* **Task instructions**: Count the lines in the items below that contain the string "dimensions", with uppercase and lowercase treated as different. Reply with the number only.

* **Data supplied**:
_____

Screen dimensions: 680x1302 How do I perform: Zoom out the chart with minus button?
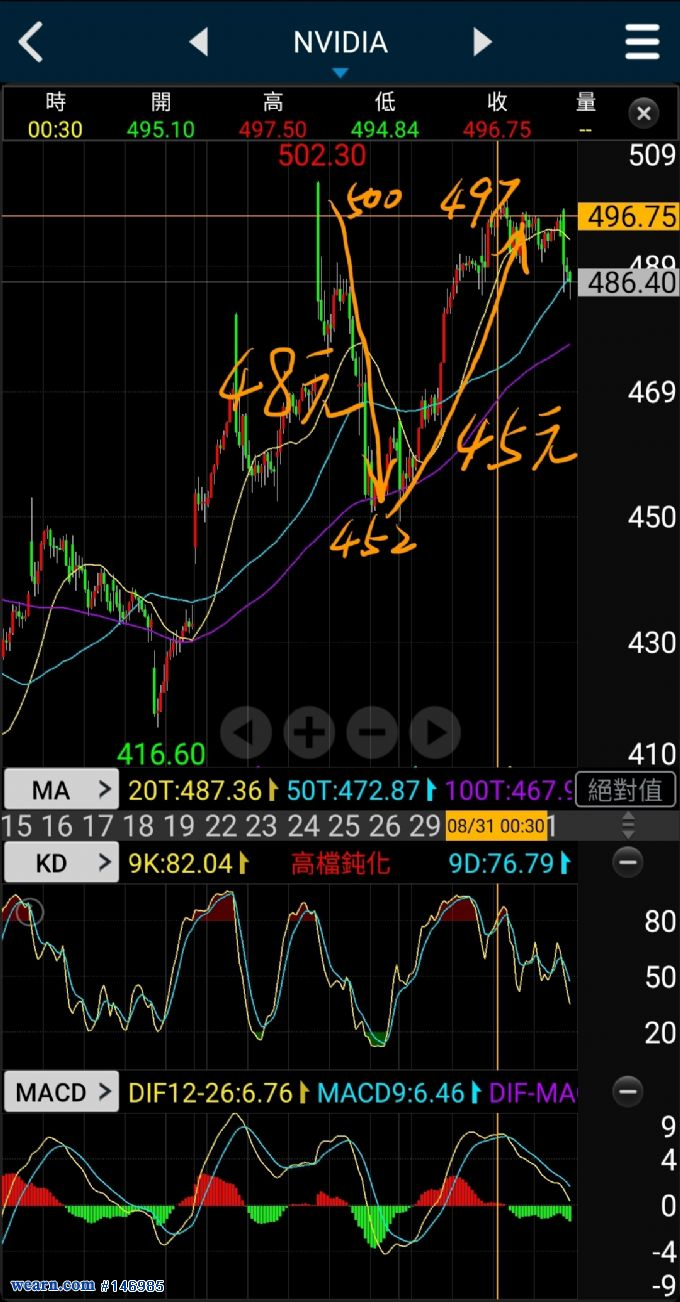372,733
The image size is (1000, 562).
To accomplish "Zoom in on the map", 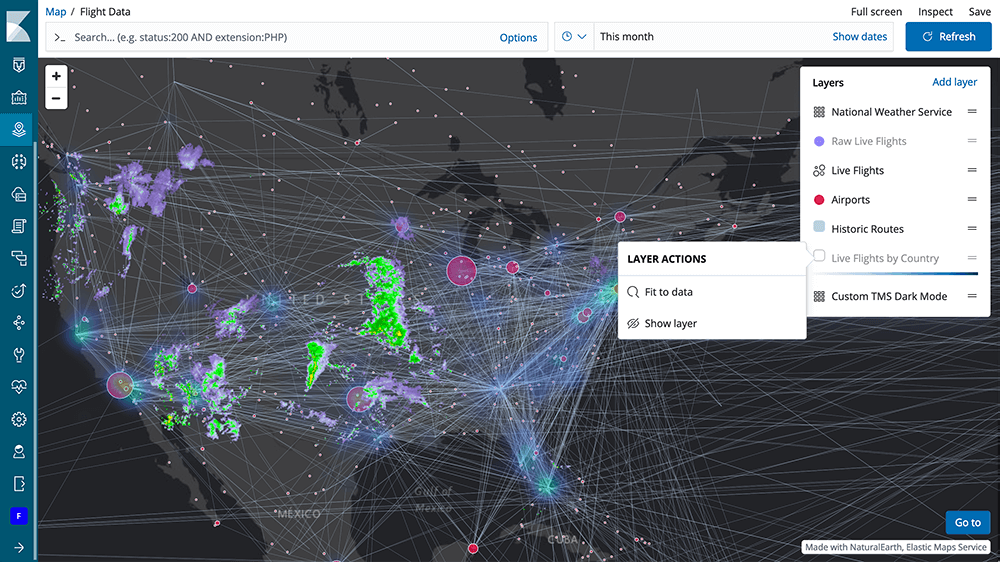I will click(x=56, y=76).
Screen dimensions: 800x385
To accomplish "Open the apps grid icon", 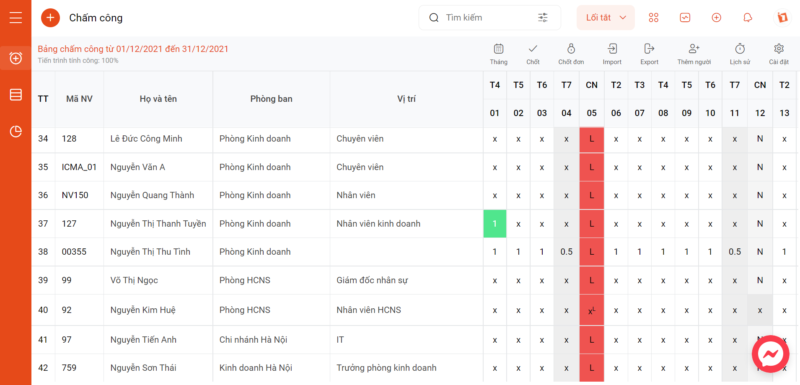I will [x=654, y=18].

_____

* **Task result**: 2